Глава 6
Лучший способ выжить на войне, если ты не околачиваешься тыловой крысой в штабах, а ползаешь брюхом по полям сражений, — это выработать чутье. Оно должно сработать за миг до того, как на тебя свалится кирпич или снаряд. Воюю я всю жизнь. До сих пор жив. Значит, чутье у меня работает безотказно. В чем я смог убедиться и в этот раз.
Извилистая дорога пролегала между дувалами — глинобитными заборами, и огороженными сетчатыми оградами сельхозучастками с плодовыми деревьями и аккуратно ухоженными грядками. Там нас и ждали автоматчики.
Один из боевиков только еще высовывался из-за приземистого кубического строения, похожего на трансформаторную будку, поднимающуюся из зеленых зарослей, и хотел успокоить меня свинцовыми примочками, поскольку я шел первым.
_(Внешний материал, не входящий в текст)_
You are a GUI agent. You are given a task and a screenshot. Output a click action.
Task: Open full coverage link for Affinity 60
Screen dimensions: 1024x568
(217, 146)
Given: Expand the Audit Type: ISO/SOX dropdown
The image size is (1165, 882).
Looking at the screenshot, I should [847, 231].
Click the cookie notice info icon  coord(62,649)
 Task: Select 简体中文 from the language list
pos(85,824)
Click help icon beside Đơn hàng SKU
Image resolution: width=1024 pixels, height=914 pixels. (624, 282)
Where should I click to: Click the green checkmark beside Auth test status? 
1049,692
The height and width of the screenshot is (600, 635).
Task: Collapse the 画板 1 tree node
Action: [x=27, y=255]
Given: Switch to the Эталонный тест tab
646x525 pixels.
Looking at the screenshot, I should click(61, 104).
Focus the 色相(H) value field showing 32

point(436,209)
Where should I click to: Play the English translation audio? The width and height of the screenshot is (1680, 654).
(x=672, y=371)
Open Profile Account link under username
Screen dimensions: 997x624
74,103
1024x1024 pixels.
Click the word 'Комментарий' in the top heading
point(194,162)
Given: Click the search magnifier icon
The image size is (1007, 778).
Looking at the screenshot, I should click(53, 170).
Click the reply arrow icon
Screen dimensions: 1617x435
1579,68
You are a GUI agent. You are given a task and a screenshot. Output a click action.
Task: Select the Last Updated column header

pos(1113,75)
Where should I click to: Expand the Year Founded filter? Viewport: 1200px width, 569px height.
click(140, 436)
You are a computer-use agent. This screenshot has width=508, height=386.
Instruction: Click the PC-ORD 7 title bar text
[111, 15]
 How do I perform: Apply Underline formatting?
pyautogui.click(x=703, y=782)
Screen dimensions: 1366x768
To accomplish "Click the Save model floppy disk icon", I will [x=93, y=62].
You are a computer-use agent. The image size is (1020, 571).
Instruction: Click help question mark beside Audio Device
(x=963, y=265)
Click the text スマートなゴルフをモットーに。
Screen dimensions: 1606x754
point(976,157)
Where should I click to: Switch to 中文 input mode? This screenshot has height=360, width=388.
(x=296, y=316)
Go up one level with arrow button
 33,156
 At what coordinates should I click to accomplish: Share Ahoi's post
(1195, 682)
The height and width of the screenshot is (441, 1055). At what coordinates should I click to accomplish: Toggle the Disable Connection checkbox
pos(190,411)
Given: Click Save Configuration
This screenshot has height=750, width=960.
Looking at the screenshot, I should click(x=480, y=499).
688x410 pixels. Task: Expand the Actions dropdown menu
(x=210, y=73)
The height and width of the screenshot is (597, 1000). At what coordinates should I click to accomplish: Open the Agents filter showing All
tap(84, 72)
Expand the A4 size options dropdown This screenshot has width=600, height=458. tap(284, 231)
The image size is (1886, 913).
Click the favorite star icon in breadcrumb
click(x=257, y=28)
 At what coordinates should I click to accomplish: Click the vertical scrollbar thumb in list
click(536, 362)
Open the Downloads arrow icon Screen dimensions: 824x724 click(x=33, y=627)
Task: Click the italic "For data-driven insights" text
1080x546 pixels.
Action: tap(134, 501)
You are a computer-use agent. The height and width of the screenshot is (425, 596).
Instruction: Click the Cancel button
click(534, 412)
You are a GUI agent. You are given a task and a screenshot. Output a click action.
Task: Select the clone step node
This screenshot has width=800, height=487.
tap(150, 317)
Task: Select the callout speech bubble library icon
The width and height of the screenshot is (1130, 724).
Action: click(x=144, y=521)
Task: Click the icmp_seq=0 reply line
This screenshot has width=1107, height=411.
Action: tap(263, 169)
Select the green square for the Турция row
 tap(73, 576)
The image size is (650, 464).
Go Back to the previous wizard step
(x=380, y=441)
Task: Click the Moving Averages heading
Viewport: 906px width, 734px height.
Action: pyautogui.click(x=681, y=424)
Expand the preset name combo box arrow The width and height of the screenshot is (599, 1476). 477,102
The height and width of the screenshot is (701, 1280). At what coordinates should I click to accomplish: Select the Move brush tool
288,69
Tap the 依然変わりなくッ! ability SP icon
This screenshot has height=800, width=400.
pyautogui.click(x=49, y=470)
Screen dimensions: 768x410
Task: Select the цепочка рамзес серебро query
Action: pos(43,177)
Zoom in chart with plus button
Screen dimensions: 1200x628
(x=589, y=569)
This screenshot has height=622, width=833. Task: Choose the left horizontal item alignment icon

А я уже валился в сторону, выдергивая гранату, кольцо которой по афганской традиции было закреплено на разгрузочном жилете, так что вытаскивать его не надо — само слетит. Моя граната полетела в цель, до которой было меньше десятка метров.
Ду-дух — это застучал вражий «АКМ». Пули прошли там, где я должен был находиться, и, не найдя с кем поздороваться, ушли искать приключений куда-то вдаль.
Граната взорвалась от соприкосновения с поверхностью. И двоим моджахедам сильно поплохело от солидной порции осколков и ласкового напора взрывной волны.
Перекатываясь по пыльной земле, я уже вскидывал свой автомат.
Сопровождавший нас Фарханг, тоже не мальчик в военном деле, упав на землю, отползал за песчаную насыпь. Ему не хватало скорости, чтобы успевать раньше противника.
Еще один боевик появился из кустарника слева и изготовился угостить нас гранатой. Утес, следовавший в охранении на некоторой дистанции, ссадил его выстрелом из «винтореза».
У последнего нападавшего не выдержали нервы — оглашая окрестности нечленораздельными криками, он выскочил из-за глиняного укрытия, паля куда ни попадя, и бросился бежать, пропав за кустами. Ну и Аллах с ним. Догонять мы его не стали.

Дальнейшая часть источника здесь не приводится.